[Posted on behalf of Dennis Leber Cybersecurity Executive | CISO | Board Member | Educator | Speaker | Author ]
Business Continuity Planning (BCP) goes beyond Cybersecurity; however, cyber security leaders are often looked at to implement, lead, and design the BCP program.
BCP is the plan implemented when a disaster occurs. These disasters span natural disasters, cyber attacks, or simple power outages. Simply; the question is, how do you keep the business running? That could mean utilizing pen and paper processes until normal operations are restored.
The goal of the BCP is to identify these risks to your organization then minimize, and prepare responses to these events. The formal process that initiates the BCP is called a Business Impact Analysis (BIA). The BIA is an exercise that guides you through determining the impact (financial & operational) if these risks occur. The BIA; dependent on how involved or mature your BIA is, provides your Recovery time objectives (RTOs), Recovery point objectives (RPOs), work time recovery (WRT), and maximum tolerable downtime (MTD).

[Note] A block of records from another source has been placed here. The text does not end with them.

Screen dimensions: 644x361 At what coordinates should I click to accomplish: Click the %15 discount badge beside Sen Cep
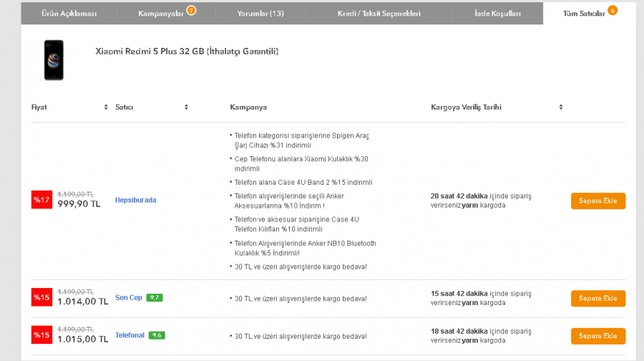point(42,297)
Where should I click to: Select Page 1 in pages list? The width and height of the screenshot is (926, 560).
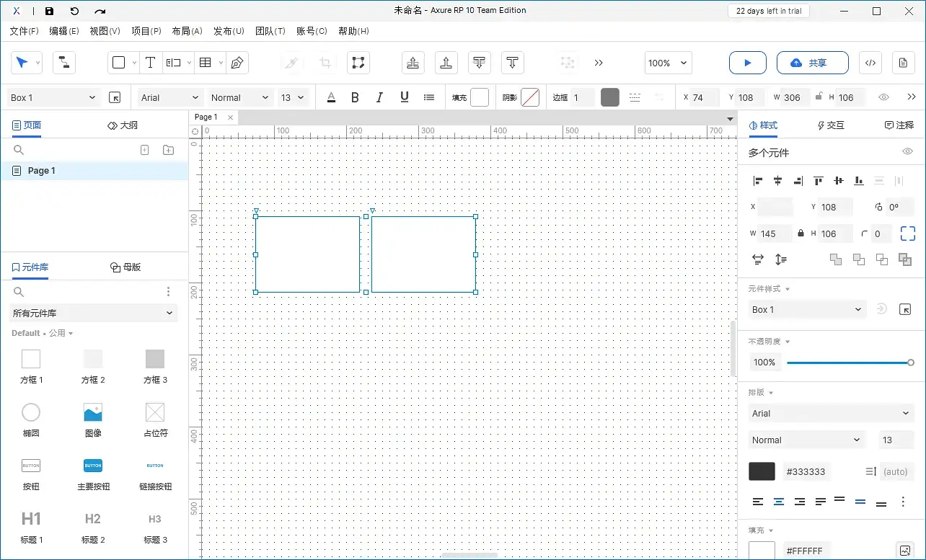point(42,171)
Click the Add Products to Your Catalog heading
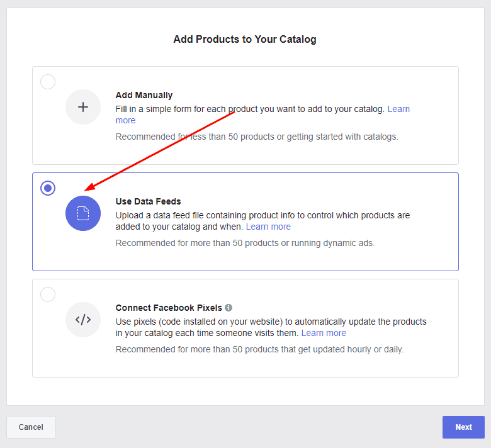 coord(245,40)
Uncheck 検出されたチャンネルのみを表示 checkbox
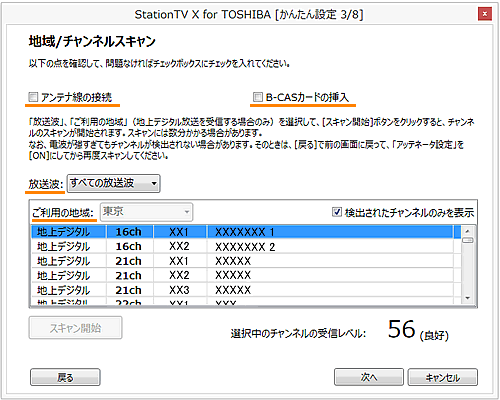The image size is (500, 400). tap(337, 212)
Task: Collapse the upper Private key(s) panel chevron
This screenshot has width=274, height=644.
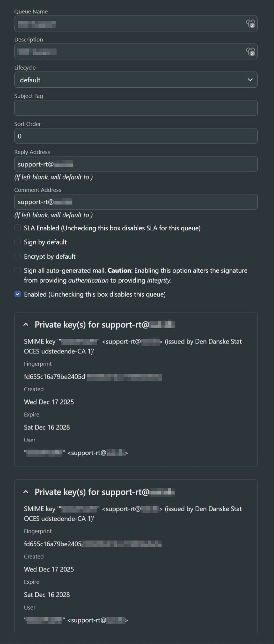Action: 26,325

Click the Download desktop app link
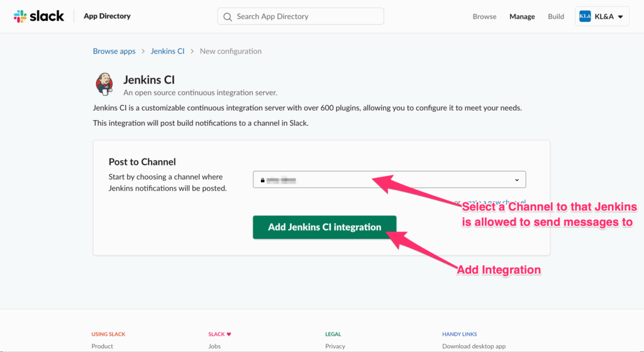coord(474,346)
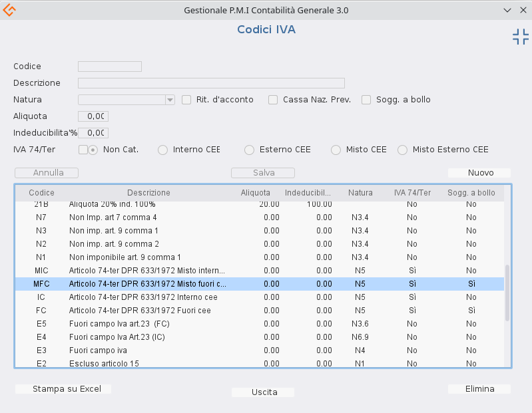Check the Sogg. a bollo option
The image size is (532, 413).
pos(366,100)

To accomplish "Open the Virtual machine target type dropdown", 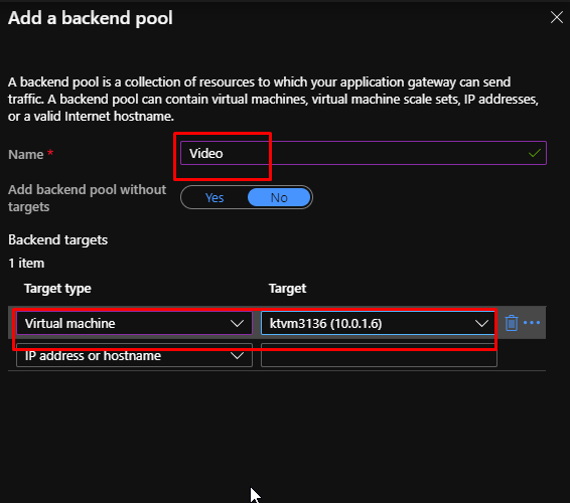I will tap(134, 323).
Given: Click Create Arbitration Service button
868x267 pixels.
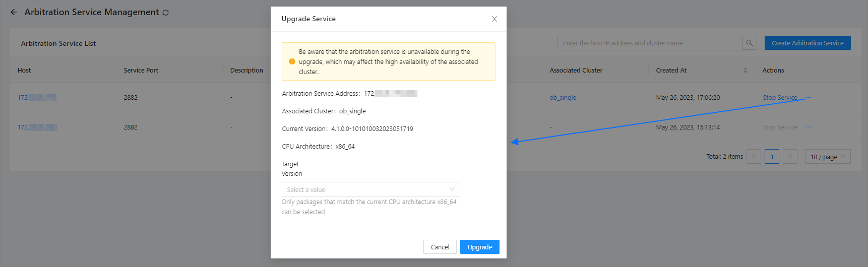Looking at the screenshot, I should click(x=807, y=43).
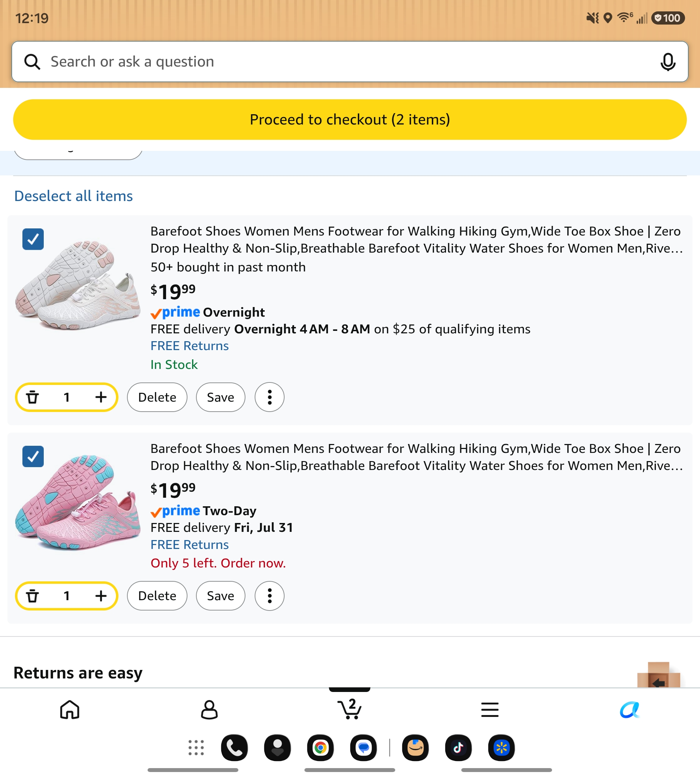The height and width of the screenshot is (777, 700).
Task: Delete the pink shoes from the cart
Action: click(x=157, y=595)
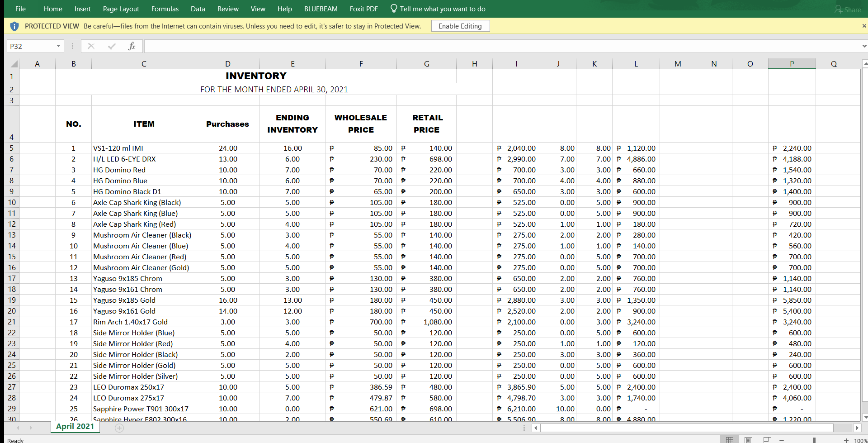The height and width of the screenshot is (443, 868).
Task: Open the Formulas ribbon tab
Action: (165, 9)
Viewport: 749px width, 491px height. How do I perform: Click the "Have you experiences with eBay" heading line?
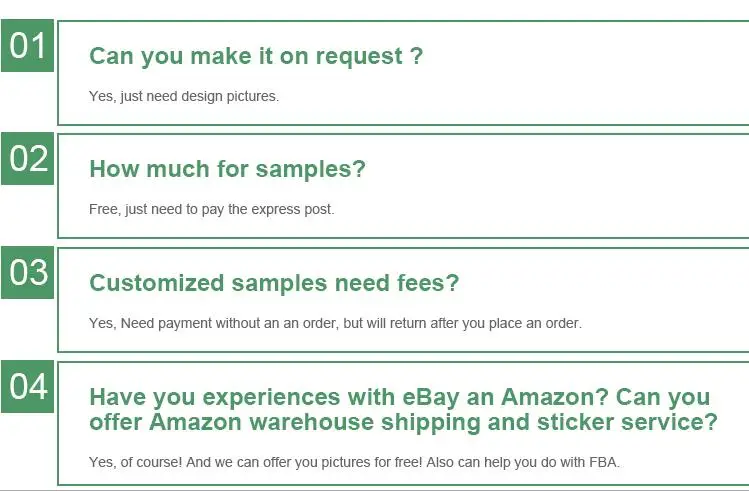pyautogui.click(x=399, y=397)
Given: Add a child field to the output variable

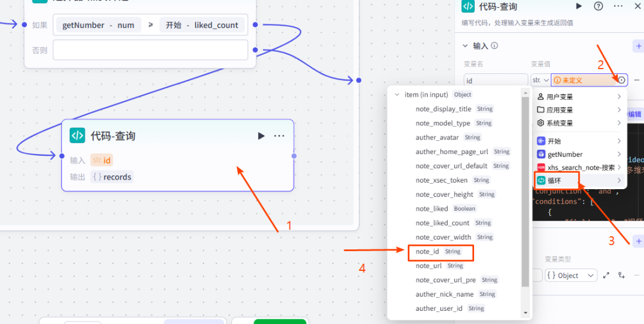Looking at the screenshot, I should click(x=621, y=275).
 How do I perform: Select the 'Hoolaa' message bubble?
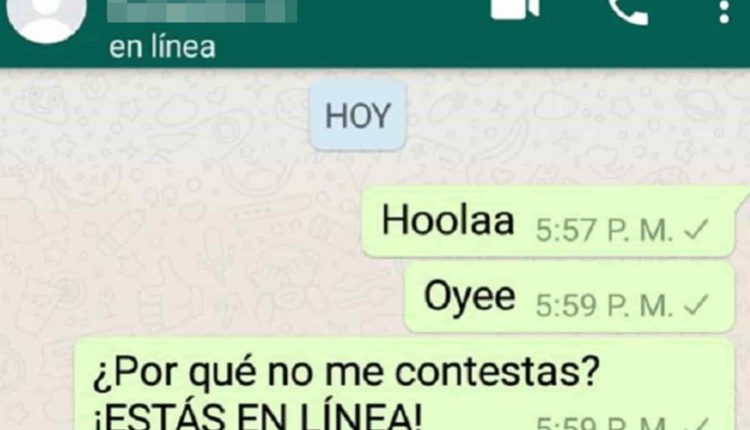point(548,221)
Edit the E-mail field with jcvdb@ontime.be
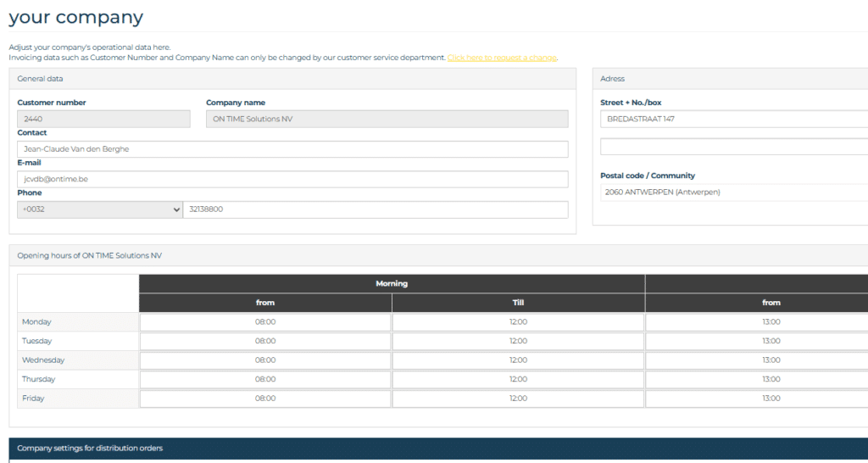 pyautogui.click(x=292, y=180)
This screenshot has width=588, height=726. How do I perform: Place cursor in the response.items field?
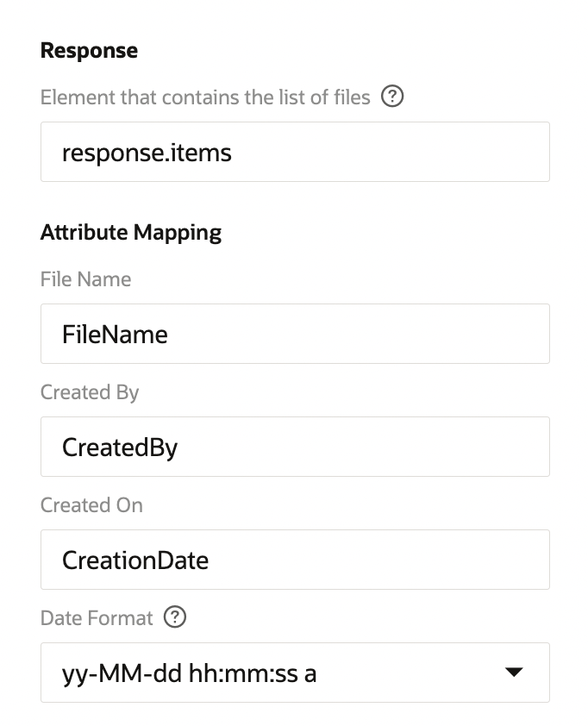[x=295, y=152]
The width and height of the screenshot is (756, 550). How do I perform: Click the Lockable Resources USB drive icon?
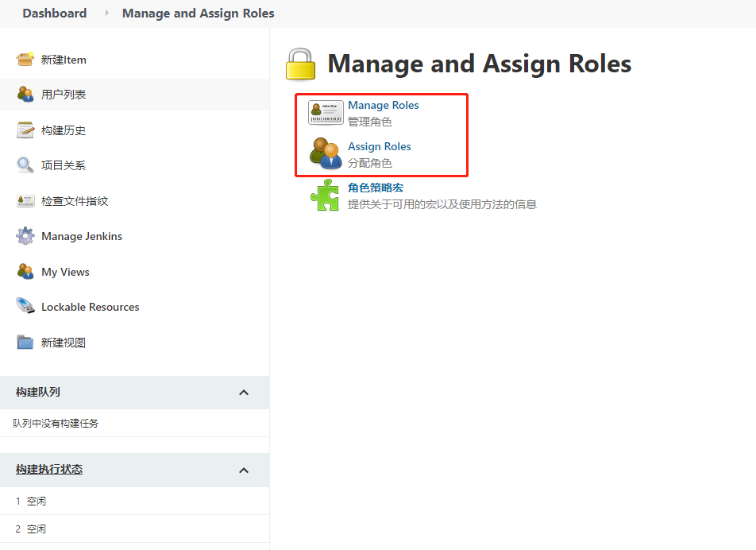click(25, 307)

Good article here on RTO, RPO, WRT, and MTD HERE
Different BIAs from simple to complex SIMPLE , INVOLVED , COMPLEX/MATURE
This process also provides insight to designing your systems and data backups, as well as other relatable information that can be utilized in different exercises such as data classification, and security planning. The BIA contributes to these items but we must remember the BIA is solely for your BCP.
For a simple BIA process:
Identify the risks (scenarios) that can stop your business
Identify all the systems, processes, people, and locations that each scenario impacts
Create plans (checklists, playbooks, teams) that allow business to continue as you work to recover back to normal
Test these, desktop test are a start; but grow to actually test - borrowing from my Military leadership days; train the same way you are going to fight
Learn, adapt, and improve upon the plan after testing and/or real life situations
This is not a part time job, and it is a living/breathing process and plan - allocate resources to this like your business depends on it - it very well may at some point.